- Born: August 23, 1953 (age 71) Cleveland, Ohio
- Occupation: Actor
- Spouse: Annie Runyeon (1980–present)
- Children: 3

= Frank Runyeon =

American actor (born 1953)

Frank Runyeon (born August 23, 1953 in Cleveland, Ohio) is an American actor, best known for playing Steve Andropoulos on the soap opera As the World Turns.

==Career==
Frank Runyeon played Steve Andropoulos on CBS's As the World Turns from 1980 to 1987.

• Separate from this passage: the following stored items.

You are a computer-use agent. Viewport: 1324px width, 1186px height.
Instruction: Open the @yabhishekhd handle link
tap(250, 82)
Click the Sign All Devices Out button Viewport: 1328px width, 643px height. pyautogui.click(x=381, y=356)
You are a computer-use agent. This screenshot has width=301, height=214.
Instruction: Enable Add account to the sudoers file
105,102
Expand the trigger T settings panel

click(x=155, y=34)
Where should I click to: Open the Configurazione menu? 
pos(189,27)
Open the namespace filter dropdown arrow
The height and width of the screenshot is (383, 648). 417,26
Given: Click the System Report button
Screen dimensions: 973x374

After leaving CBS, Runyeon starred as Michael Donnelly on NBC's soap opera Santa Barbara from 1988 to 1991. He appeared as Simon Romero on ABC's soap General Hospital in 1992, and as Ed McClain on Another World in 1994 and a short appearance as Angel on The Young and the Restless, for which he was nominated for a Daytime Emmy. He has also guest-starred on numerous prime-time television shows, including LA Law, Falcon Crest, and Melrose Place. He starred as Detective Marty Lowery in the 1985 feature film, Sudden Death.

==Personal life==
Runyeon took a sabbatical from Hollywood in the early 1990s to go to seminary. He graduated from The Hill School in 1971. A 1975 graduate of Princeton University, he studied at Fuller Seminary and Yale Divinity School before receiving his Masters, with honors, from General Theological Seminary in 1994. He then translated and adapted six different texts from the New Testament for performance as one-man shows. He has performed in over 2,000 churches of all denominations in 47 states. Runyeon also frequently speaks about the media.

Runyeon and his wife Annie were married in 1980 and have three children.